▶ **Text**:
#####
Zur Beurteilung der letzten englischen Regierungskrise und ihrer provisorischen Lösung reichen deutsche Maßstäbe nicht aus. Westminster und Republik-Platz, Downing Street und Wilhelm-Straße, da läßt sich keine geistige Linie ziehen, so gern auch unsre Politiker englischen Schnitt tragen möchten. Hier: langgewalzte Krisen, kühle Mißachtung der Verfassung, Diktatur der Bureaukratie. Drüben: schnelle praktische Lösungen, strenge Beachtung der durch Gesetz und Überlieferung geheiligten Formen. Bei uns: Verschweigen von Gefahren, Optimismus erste Bürgerpflicht. Jenseits des Kanals: schonungslose Aufdeckung der politischen und wirtschaftlichen Wahrheit, ja starke Übertreibung, um materielle und geistige Widerstandskräfte zu wecken. Der Labourpremier wendet sich hilfesuchend an den Oppositionsführer, der sich ohne strangulierende Bedingungen zur Mitarbeit bereit findet. Zwar trennt ihn dieser Schritt von seiner eignen Partei. Aber er nennt die Genossen von gestern nicht »schlechte Patrioten«, weil sie ihm nicht mehr zu folgen vermögen, und sie selbst, die ihn der ernstesten Parteigefährdung zeihen, schelten ihn deswegen nicht »Sozialverräter« oder »Renegat«. Eine nüchterne und saubere Abwicklung unter Beachtung oft erprobter Spielregeln. Man gibt der Politik viel, aber nicht mehr als ihr zukommt. Man packt ihr keine Weltanschauung, kein zweifelhaftes Philosophem auf; kein Fanatismus lodert. Auf Anständigkeit der Haltung, die äußerste Anspannung aller Energien nicht zu beeinträchtigen braucht, wird mehr Wert gelegt als auf Prinzipien oder auf das Bewußtsein, der bessere Mensch zu sein. So hat England den Krieg gewonnen, so tritt es in den Kampf gegen den größten Gegner, den seine Macht bisher gefunden hat, gegen die Weltkrise der Wirtschaft.
#####
▶ **Bereitgestellte Daten**:
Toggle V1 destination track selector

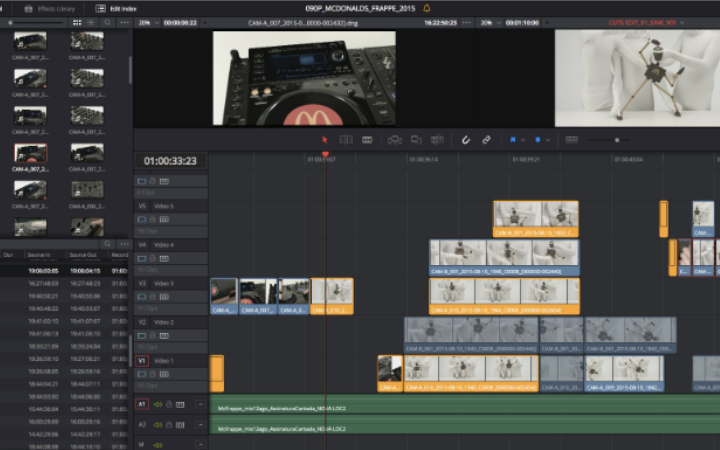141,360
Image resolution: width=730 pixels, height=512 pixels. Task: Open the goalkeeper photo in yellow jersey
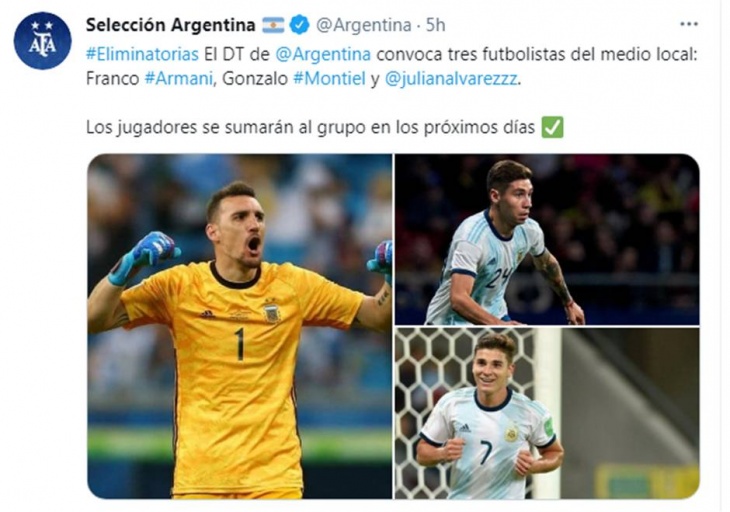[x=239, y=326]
#####
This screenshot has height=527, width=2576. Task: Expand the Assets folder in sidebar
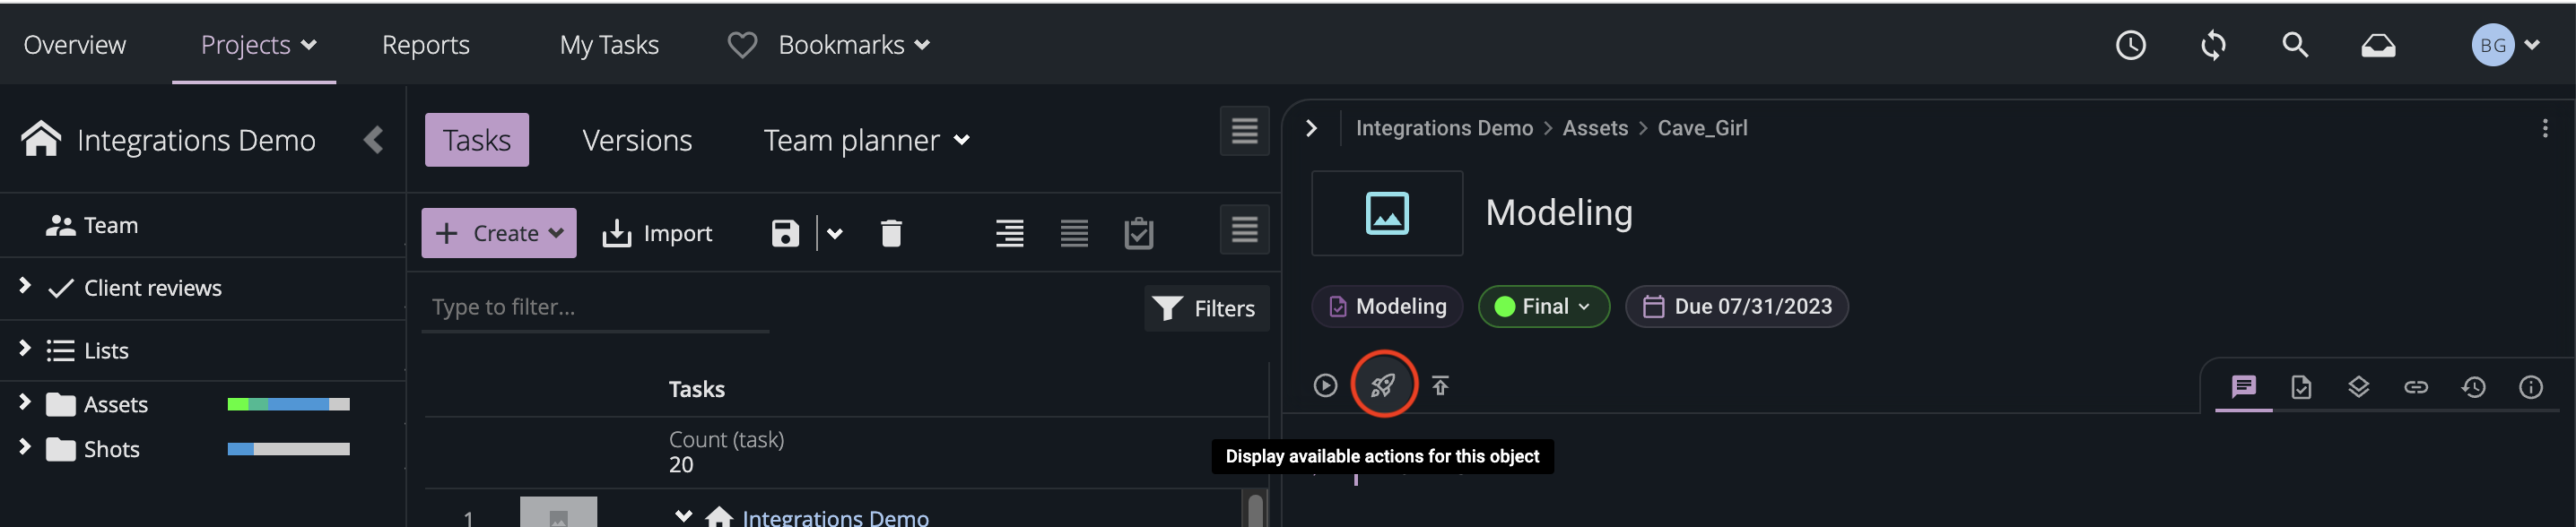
#####
▶ **Zu erledigende Aufgabe**:
Der Text über die englische Regierungskrise sagt, jenseits des Kanals werde die politische und wirtschaftliche Wahrheit schonungslos aufgedeckt, ja stark übertrieben. Erläutern Sie, welchen Zweck diese Übertreibung laut dem Text hat.

▶ **Ergebnis der Aufgabe**:
Laut dem Text übertreibt man in England die politische und wirtschaftliche Wahrheit, um materielle und geistige Widerstandskräfte zu wecken. Der Text stellt dem das Verhalten in Deutschland gegenüber, wo man Gefahren verschweigt und Optimismus als erste Bürgerpflicht gilt.